On Venezuela, Wiles said Trump ordered the deadly campaign of attacks on suspected drug boats in the Caribbean to force strongman Nicolas Maduro from office.
“He wants to keep on blowing boats up until Maduro cries uncle,” she said. “And people way smarter than me on that say that he will.”
Wiles’ candid insider account starkly refutes the official policy of the White House that the strikes are a limited defensive effort to stop deadly fentanyl from reaching American shores.
The Trump staffer had extraordinarily frank and harsh words about Vance along with mogul Elon Musk and Attorney General Pam Bondi.
She derided Vance as a Johnny-come-lately to the MAGA movement “who’s been a conspiracy theorist for a decade,” suggesting he flip-flopped on his previous antipathy to Trump only to get elected to the Senate in 2022.
“His conversion came when he was running for the Senate,” Wiles said. “And I think his conversion was a little bit more, sort of political.”
As for Musk, Wiles suggested she was uncomfortable with the world’s richest man’s short-lived role as powerful first buddy of Trump.
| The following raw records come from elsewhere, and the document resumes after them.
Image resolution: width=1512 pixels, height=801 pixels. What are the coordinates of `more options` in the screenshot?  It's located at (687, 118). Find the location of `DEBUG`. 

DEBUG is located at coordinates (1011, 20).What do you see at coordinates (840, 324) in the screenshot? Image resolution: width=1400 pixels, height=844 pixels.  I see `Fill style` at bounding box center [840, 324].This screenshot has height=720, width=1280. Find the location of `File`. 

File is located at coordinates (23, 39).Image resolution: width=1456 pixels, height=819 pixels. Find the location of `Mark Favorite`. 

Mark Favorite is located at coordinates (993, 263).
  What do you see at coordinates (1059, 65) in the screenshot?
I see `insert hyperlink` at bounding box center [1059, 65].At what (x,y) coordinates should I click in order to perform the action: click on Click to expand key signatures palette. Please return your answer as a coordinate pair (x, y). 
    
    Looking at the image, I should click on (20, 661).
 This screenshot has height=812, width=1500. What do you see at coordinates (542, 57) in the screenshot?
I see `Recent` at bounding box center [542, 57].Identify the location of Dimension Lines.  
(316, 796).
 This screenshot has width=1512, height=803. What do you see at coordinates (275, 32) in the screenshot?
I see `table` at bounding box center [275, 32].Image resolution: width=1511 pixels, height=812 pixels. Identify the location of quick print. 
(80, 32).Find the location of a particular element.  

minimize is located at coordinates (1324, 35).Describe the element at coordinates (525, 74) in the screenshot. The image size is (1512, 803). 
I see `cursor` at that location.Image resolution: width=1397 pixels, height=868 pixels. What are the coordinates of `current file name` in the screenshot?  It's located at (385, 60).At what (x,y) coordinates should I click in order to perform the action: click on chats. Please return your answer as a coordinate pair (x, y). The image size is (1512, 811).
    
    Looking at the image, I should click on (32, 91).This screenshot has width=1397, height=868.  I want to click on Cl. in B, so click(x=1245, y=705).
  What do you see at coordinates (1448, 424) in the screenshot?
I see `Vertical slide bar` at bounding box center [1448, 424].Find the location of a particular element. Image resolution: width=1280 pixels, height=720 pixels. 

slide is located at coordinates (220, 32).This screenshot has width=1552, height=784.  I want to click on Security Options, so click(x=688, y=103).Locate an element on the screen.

The bromance famously blew up when Musk denounced his One Big Beautiful Bill as a betrayal of his cost-cutting mission as leader of the now-defunct Department of Government Efficiency.
“He’s an odd, odd duck, as I think geniuses are,” she said of the Tesla and SpaceX billionaire. “It’s not helpful, but he is his own person.”
She also accused Musk of being “an avowed ketamine” user, referring to the prescription drug that the mogul has admitted using but denies abusing.
Wiles admitted the Trump team has badly mishandled the controversy over pedophile Jeffrey Epstein, suggesting her boss and others underestimated the powerful and enduring grip the scandal would hold on factions of his supporters and right-wing influencers.
Bondi “completely whiffed” when she sought to placate MAGA media figures by handing out a tranche of the Epstein files that turned out to include no new information, Wiles said. Instead of quieting the controversy, it fanned the flames of outrage over a cover-up that has proven to be a political albatross for Trump.
“First, she gave them binders full of nothingness. And then she said that the witness list, or the client list, was on her desk. There is no client list, and it sure as hell wasn’t on her desk.”
She claimed Trump didn’t approve or agree with the controversial decision to grant Epstein accomplice Ghislaine Maxwell a transfer to a cushy federal prison camp after she sat down for an interview with Todd Blanche, Trump’s former personal lawyer and the No. 2 man at the Justice Department.
“The president was mighty unhappy,” Wiles asserted. But she didn’t explain why Trump hasn’t ordered Maxwell returned to the Florida prison where she had been serving time on her conviction for sex trafficking.